Complete step-by-step answer:
We are given the equation as:
\[\dfrac{{{d}^{n}}}{d{{t}^{n}}}f\left( t \right)={{P}_{n}}\left( \dfrac{1}{t} \right){{e}^{\dfrac{-1}{t}}}\cdots \cdots \cdots \cdots \left( 1 \right)\]
Let us now change n to n+1, we get:
\[\dfrac{{{d}^{n+1}}}{d{{t}^{n+1}}}f\left( t \right)={{P}_{n+1}}\left( \dfrac{1}{t} \right){{e}^{\dfrac{-1}{t}}}\]

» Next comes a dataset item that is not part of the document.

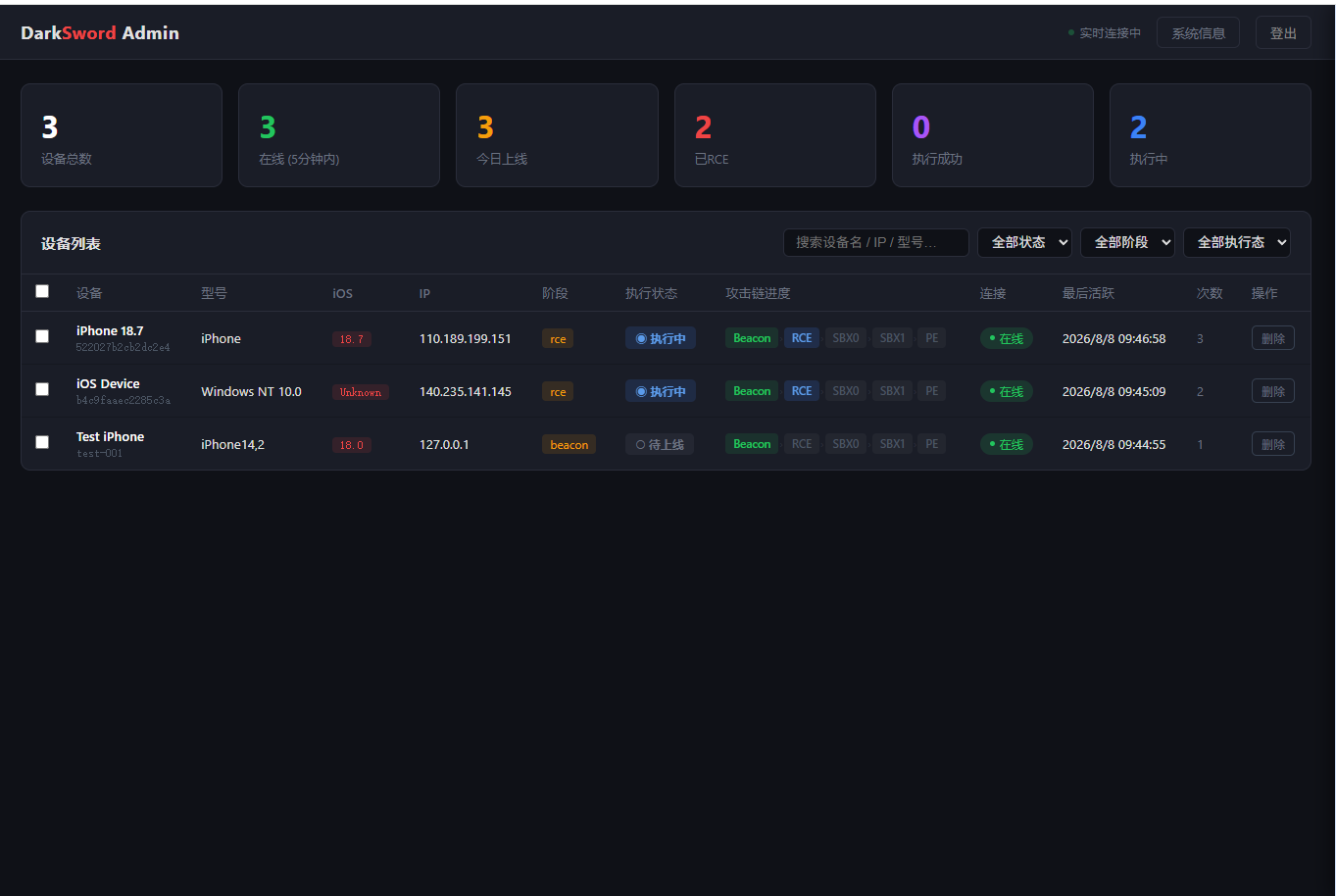Click the 登出 button to log out

[1283, 33]
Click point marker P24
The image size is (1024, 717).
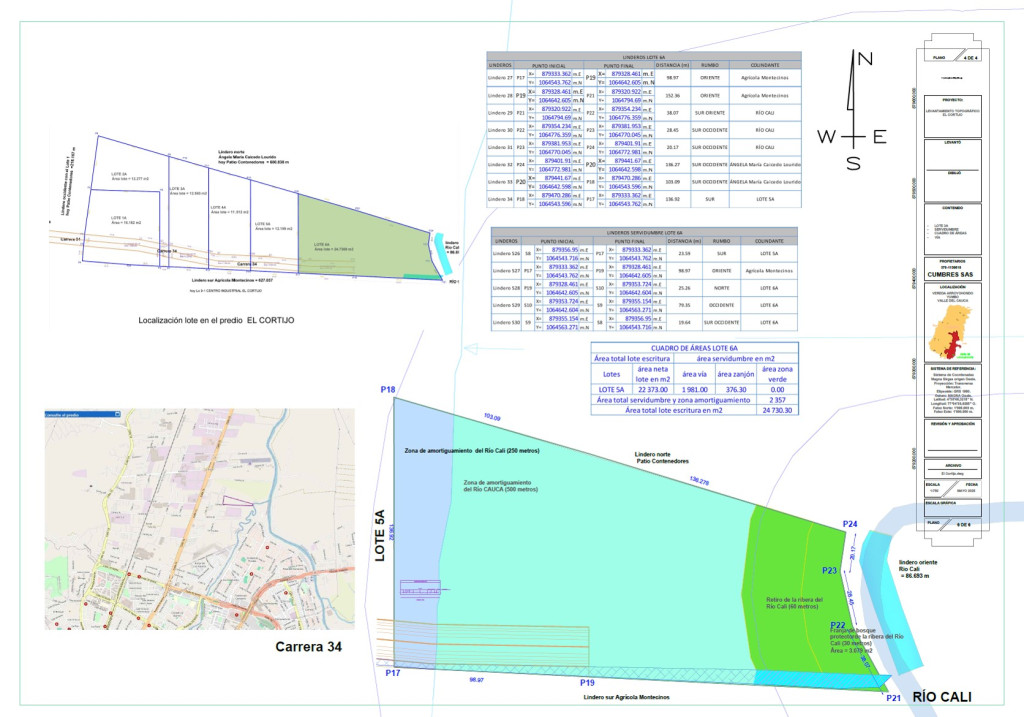pos(849,524)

We can write as $\dfrac{{{d}^{n+1}}}{d{{t}^{n+1}}}f\left( t \right)$ as $\dfrac{d}{dt}\left( \dfrac{{{d}^{n}}}{d{{t}^{n}}}f\left( t \right) \right)$ thus we get:
\[\dfrac{d}{dt}\left( \dfrac{{{d}^{n}}}{d{{t}^{n+1}}}f\left( t \right) \right)={{P}_{n+1}}\left( \dfrac{1}{t} \right){{e}^{\dfrac{-1}{t}}}\]
Now let us solve this equation using the result from (1). Putting value from (1) in above equation we get:
\[\dfrac{d}{dt}\left( {{P}_{n}}\left( \dfrac{1}{t} \right){{e}^{\dfrac{-1}{t}}} \right)={{P}_{n+1}}\left( \dfrac{1}{t} \right){{e}^{\dfrac{-1}{t}}}\]

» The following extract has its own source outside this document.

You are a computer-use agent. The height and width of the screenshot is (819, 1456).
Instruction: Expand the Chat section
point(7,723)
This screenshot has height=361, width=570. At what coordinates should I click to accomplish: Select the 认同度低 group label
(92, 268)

Using product rule on the left side of equation we get:
\[{{e}^{\dfrac{-1}{t}}}\cdot \dfrac{d}{dt}{{P}_{n}}\left( \dfrac{1}{t} \right)+{{P}_{n}}\left( \dfrac{1}{t} \right)\dfrac{d}{dt}\left( {{e}^{\dfrac{-1}{t}}} \right)={{P}_{n+1}}\left( \dfrac{1}{t} \right){{e}^{\dfrac{-1}{t}}}\]
Using chain rule on left side we get:
\[{{e}^{\dfrac{-1}{t}}}\cdot {{P}_{n}}'\left( \dfrac{1}{t} \right)\cdot \left( \dfrac{-1}{{{t}^{2}}} \right)+{{P}_{n}}\left( \dfrac{1}{t} \right)\cdot {{e}^{\dfrac{-1}{t}}}\cdot \left( \dfrac{1}{{{t}^{2}}} \right)={{P}_{n+1}}\left( \dfrac{1}{t} \right){{e}^{\dfrac{-1}{t}}}\]
Taking ${{e}^{\dfrac{-1}{t}}}$ common from both sides, we get:
\[{{P}_{n}}'\left( \dfrac{1}{t} \right)\cdot \left( \dfrac{-1}{{{t}^{2}}} \right)+{{P}_{n}}\left( \dfrac{1}{t} \right)\cdot \left( \dfrac{1}{{{t}^{2}}} \right)={{P}_{n+1}}\left( \dfrac{1}{t} \right)\]
Taking $\dfrac{1}{{{t}^{2}}}$ common from left hand side we get:
\[\dfrac{1}{{{t}^{2}}}\left( {{P}_{n}}\left( \dfrac{1}{t} \right)-{{P}_{n}}'\left( \dfrac{1}{t} \right) \right)={{P}_{n+1}}\left( \dfrac{1}{t} \right)\]
Let us change $\dfrac{1}{t}$ by x, hence substituting $\dfrac{1}{t}=x$ in above equation we get:
\[{{x}^{2}}\left( {{P}_{n}}\left( x \right)-{{P}_{n}}'\left( x \right) \right)={{P}_{n+1}}\left( x \right)\cdots \cdots \cdots \cdots \left( 2 \right)\]
We are given equation as:
\[{{x}^{k}}\left[ {{P}_{n}}\left( x \right)-{{P}_{n}}'\left( x \right) \right]={{P}_{n+1}}\left( x \right)\cdots \cdots \cdots \cdots \left( 3 \right)\]
Comparing (2) and (3) we get:
k = 2
Hence, we have found that value of k is 2, if ${{P}_{n+1}}\left( x \right)={{x}^{k}}\left[ {{P}_{n}}\left( x \right)-{{P}_{n}}'\left( x \right) \right]$

Note: Students should be careful while applying chain rule. Don't forget to find derivatives of terms inside the function P(x). Here, P'(x) denotes $\dfrac{d}{dx}P\left( x \right)$. Product rule on two terms is applied as below:
\[\dfrac{d}{dx}\left( u\cdot v \right)=v\cdot \dfrac{du}{dx}+u\cdot \dfrac{dv}{dx}\]
Where, u and v are two functions of x. Students should carefully convert equations from n to n+1. While comparing make sure that all then rest terms are equal.